Challenges to the core philosophy of the group only serve to strengthen the beliefs of members. The Lethal Triad produces a belief system that hardens to perceived persecution by law enforcement. Group members most likely would interpret such challenges as enhancing their victim or martyr-for-the-cause position.

Thus, negotiators should focus on providing specific, concrete resolutions that permit group members' belief systems to remain intact. The rapport that develops between the negotiator and the group by using this approach would allow group members to focus on finding a solution to the situation rather than defending the group's philosophy.

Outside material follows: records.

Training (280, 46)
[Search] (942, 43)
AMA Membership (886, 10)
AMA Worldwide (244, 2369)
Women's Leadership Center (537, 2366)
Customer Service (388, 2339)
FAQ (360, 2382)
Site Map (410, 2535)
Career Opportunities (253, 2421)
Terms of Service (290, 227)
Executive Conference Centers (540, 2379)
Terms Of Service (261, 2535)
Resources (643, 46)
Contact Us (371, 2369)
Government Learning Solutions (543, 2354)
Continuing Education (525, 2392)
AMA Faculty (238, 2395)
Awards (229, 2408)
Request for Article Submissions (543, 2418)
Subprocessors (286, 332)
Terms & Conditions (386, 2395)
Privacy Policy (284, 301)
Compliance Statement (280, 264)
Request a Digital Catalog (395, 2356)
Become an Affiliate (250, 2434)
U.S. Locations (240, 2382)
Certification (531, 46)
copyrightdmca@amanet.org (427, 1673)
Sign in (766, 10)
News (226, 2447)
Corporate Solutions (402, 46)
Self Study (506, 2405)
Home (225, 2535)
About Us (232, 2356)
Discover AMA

Additionally, negotiators need to consider the significant social influence the group leader possesses. Questioning or attacking the leader's authoritarian role in all likelihood will precipitate greater group solidarity, not fragmentation, especially if the leader is the one being negotiated with or if the interacting group member remains in communication with the leader. Group members should view decisions to resolve the tactical situation as decisions made by the group leader, not the negotiator.

A totalitarian group leader backed into a philosophical corner without maneuvering room can readily interpret the tactical situation for the group in apocalyptic terms. This can create a situation where group self-destruction becomes a more acceptable decision to the group than the total capitulation of its beliefs and principles.

Conclusion
From religious cults stockpiling weapons to militia groups advocating government overthrow, isolated extremist groups are taking root across the country. Although their motives and methods vary, they share the forces that drive their actions. The components of the Lethal Triad--isolation, projection, and pathological anger--combine to turn members of these groups against outsiders.

Law enforcement agencies may be called upon to resolve confrontations with groups typified by the Lethal Triad. Gathering intelligence on individual groups remains invaluable, but understanding the group dynamics may be the key to resolving conflicts peacefully.

Endnotes

  1. The author coined the phrase "Lethal Triad," based on over 20 years of research into isolated extremist groups.
  2. This dialogue was compiled by the author following interviews with various cult members.
  3. The formal clinical diagnosis of this process is Atypical Dissociative Disorder. See American Psychiatric Association, Diagnostic and Statistical Manual of Mental Disorders, 4th ed. rev, 1994, p. 490.